The researchers released the top-line results of their study at a public meeting at Pennsylvania Western University in California, Pa. (formerly California University of Pennsylvania).

The state of Pennsylvania paid for a pair of studies looking into potential health impacts of fracking after pressure from Washington County families of pediatric cancer patients in Southwestern Pennsylvania.

Dozens of children and young adults were diagnosed with Ewing sarcoma and other forms of cancer in a four-county area outside Pittsburgh, where energy companies have drilled more than 4,000 wells since 2008, according to state records. The cases were first reported by the Pittsburgh Post-Gazette.

“For childhood cancer, we found that children living close to active wells or near many wells had a higher risk for developing a cancer called lymphoma,” said James Fabisiak, associate professor of environmental and occupational health at the University of Pittsburgh’s Graduate School of Public Health.

“We did not find any increased risk for other childhood cancers, including the Ewings family of tumors, regarding unconventional natural gas drilling.”

At the meeting, some family members questioned how the researchers could find no explanation for a spate of rare cancers that affected their loved ones in Washington County.

Christine Barton’s son Mitch, then 21, was diagnosed with Ewing Sarcoma in 2018 – one of several young people from the Canon-McMillan school district to come down with the exceedingly rare disease.

“My son Mitch is a Ewing sarcoma survivor, thank God. But so many have not survived this. And I’m going to tell you, I know a lot of people in the community, there are kids right now that are sick in Washington, Pa.,” she said. “There has to be something going on here.”

Others questioned the methods of researchers; for instance, whether they included all of the local cancer patients in their dataset, which included medical records of 185,000 births, 46,000 asthma patients, and 498 childhood cancers from eight southwestern Pennsylvania counties.

But Ned Ketyer of Physicians for Social Responsibility said one of the study’s findings, that asthma cases increased for those near oil and gas activities, was a “bombshell”.

“Asthma is not a mild disease. Asthma is a very serious disease. It’s serious in young children, older children, adults. Very few people outgrow their asthma,” Ketyer said.

The researchers found “a strong link” between the production phase of shale gas development and “severe exacerbations, emergency department visits and hospitalizations for asthma.”

■ Dataset excerpt:

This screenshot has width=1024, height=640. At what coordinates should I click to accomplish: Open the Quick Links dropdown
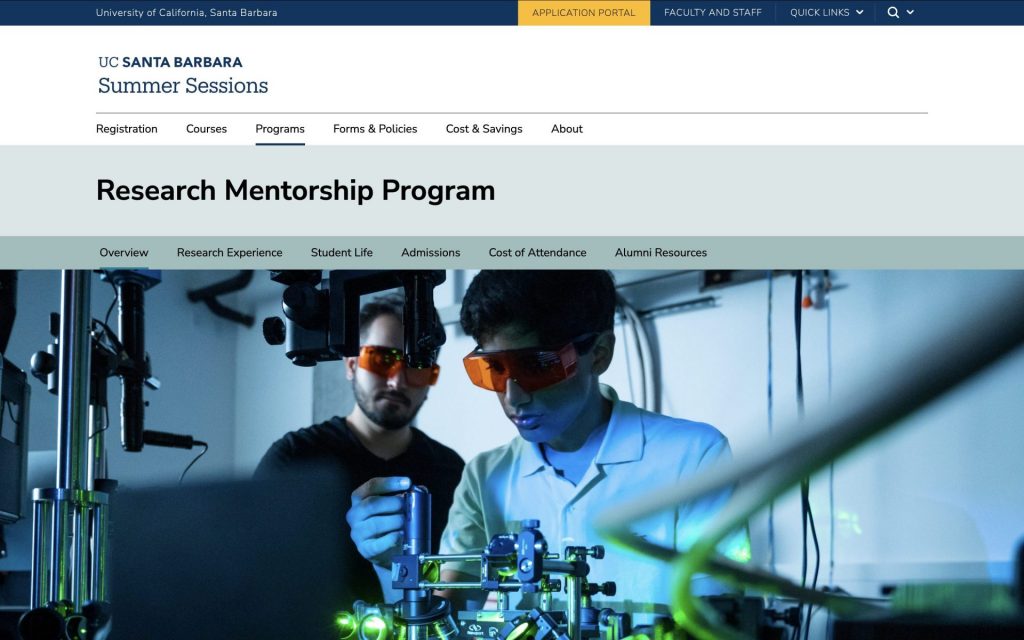[826, 12]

■ Exercise brief: Continue the article above on the Pennsylvania studies of fracking and health, starting after its last sentence.

■ Solved problem:
People with asthma had a 4 to 5 times greater chance of having an asthma attack if they lived near a fracked gas well while the well was producing gas.

Raina Rippel, who co-founded the Southwestern Pennsylvania Environmental Health Project as a response to mounting concerns over fracking, said she was not surprised by what the studies found. (The group, which Rippel has left, is funded by the Heinz Endowments, which also funds the Allegheny Front.)

“This study is just the tip of the toxic iceberg and we are only just beginning to understand what is out there. I see no sign that fracking is stopping or even slowing down,” said Rippel, who lives in Washington County.

“What needs to happen now is we need to aggressively, assertively track and understand and ideally prevent what the exposed populations are going to experience in five, ten, 15, 20 years.”

In a statement, the Marcellus Shale Coalition said it empathized “with families facing health issues,” and said its “commitment to the health and safety of our workers and the communities where we’re privileged to operate is second to none.”

Sharon Watkins, the chief epidemiologist for the Department of Health, said the department would offer more educational opportunities, beginning in the fall, to better prepare local health care providers to identify and treat people exposed to fracking operations.

“We will be trying to provide  information to your health care providers, so that they can work better with you to answer questions,” Watkins said.

Laura Dagley, a nurse and environmental and medical writer with Physicians for Social Responsibility, said that was a good start, but that the state needed to do more.

“Education is important, but we need more than just physician education,” Dagley said. “We need actual protection for the people living next to this.”